115 S.W.3d 191, 2003 WL 21978108
CourtCourt of Appeals of Texas
DecidedSeptember 29, 2003
Docket05-02-00676-CV
StatusPublished
Cited by26 cases

This text of 115 S.W.3d 191 (Anthony Equipment Corp. v. Irwin Steel Erectors, Inc.) is published on Counsel Stack Legal Research, covering Court of Appeals of Texas primary law. Counsel Stack provides free access to over 12 million legal documents including statutes, case law, regulations, and constitutions.

Bluebook
Anthony Equipment Corp. v. Irwin Steel Erectors, Inc., 115 S.W.3d 191, 2003 WL 21978108 (Tex. Ct. App. 2003).

Opinion

OPINION

Opinion by

Justice BARBARA ROSENBERG

(Assigned).

Irwin Steel Erectors, Inc. (Irwin) sued Anthony Equipment Corp. d/b/a Anthony Crane Rental (Anthony) for damages arising from a construction incident. 3 In three issues, Anthony argues (1) the trial court erred in rendering judgment against Anthony on the negligence issue because Anthony conclusively established its borrowed servant defense; (2) the trial court erred in admitting any evidence concerning Irwin’s lost profits; and (3) the evidence is insufficient to support the award of lost profits to Irwin. In four issues on cross-appeal, Irwin claims that the trial court erred in granting Anthony’s motion for judgment notwithstanding the verdict on the issues of (1) cost of repairs; (2) reasonable trial and appellate attorney’s fees; and (3) Anthony’s failure to perform in a good and workmanlike manner. Resolving Anthony’s and Irwin’s issues against them, we affirm the trial court’s judgment.

FACTUAL AND PROCEDURAL BACKGROUND

In October 1996, Irwin was hired as a subcontractor to erect the steel structure for an arena on the Texas A & M University campus. Irwin rented a crane and an operator from Anthony. James Irwin, Irwin’s owner, planned to raise a T-3 steel truss by “tandem lift,” in which Irwin’s crane, operated by Irwin’s operator, in tandem and with the help of Anthony’s crane, operated by Ed Cotton, would lift the trusses.

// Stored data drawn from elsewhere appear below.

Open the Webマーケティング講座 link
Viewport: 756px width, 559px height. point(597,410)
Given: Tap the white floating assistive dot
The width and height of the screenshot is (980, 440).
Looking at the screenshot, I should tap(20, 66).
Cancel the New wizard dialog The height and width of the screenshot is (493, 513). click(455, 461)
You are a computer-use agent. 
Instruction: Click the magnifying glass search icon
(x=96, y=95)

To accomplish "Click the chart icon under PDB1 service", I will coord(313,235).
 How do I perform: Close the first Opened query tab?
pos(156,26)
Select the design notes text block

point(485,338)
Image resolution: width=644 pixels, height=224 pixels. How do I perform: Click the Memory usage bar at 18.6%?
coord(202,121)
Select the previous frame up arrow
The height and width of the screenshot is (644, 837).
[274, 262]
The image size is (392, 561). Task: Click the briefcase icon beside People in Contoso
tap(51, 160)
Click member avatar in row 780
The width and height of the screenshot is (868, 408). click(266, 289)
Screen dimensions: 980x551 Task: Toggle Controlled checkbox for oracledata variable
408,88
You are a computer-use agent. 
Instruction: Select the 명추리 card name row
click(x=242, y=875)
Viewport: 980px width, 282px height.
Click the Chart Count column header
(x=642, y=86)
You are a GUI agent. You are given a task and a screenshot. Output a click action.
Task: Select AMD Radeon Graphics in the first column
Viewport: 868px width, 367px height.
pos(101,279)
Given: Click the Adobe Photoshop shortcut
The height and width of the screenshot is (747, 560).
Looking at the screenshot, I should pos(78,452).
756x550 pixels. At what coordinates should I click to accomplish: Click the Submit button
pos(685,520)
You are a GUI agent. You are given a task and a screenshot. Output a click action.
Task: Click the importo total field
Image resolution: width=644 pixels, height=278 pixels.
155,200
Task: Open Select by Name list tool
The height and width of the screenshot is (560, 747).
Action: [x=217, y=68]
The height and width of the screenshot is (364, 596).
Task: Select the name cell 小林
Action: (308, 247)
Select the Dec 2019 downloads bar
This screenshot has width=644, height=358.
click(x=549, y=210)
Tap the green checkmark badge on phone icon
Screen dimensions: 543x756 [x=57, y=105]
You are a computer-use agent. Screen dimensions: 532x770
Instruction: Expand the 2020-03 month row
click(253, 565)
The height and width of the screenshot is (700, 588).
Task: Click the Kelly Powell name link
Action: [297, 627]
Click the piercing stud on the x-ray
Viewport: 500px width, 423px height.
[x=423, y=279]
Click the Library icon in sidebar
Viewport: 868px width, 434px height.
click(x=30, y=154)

Anthony delivered the crane and operator on October 28. James directed Cotton where to set up the crane and described how the lift was to be conducted. The truss lift occurred on October 29. ■ By using hand signals, James signaled the crane operators to lift the truss, slow down, or stop. When the truss reached the eighty-foot mark, Cotton intentionally released his end of the truss, without any direction from James to release. The truss fell to the ground causing property damage to the arena and Irwin’s crane.

Irwin sued Anthony for negligence, breach of contract, breach of the implied warranty to perform in a good and workmanlike manner, and a knowing violation of the Texas Deceptive Trade Practices Act (DTPA). Irwin sought lost profits, cost of repairs, and attorney’s fees. Anthony filed a general denial and asserted affirmative defenses, including the borrowed servant defense. A pretrial hearing was held pursuant to Anthony’s objections to James Irwin’s expert testimony on cost of repairs and lost profits. The trial court orally ruled that James could testify to lost profits, but the court reserved ruling on James’s competence as a witness on cost of repairs until after trial.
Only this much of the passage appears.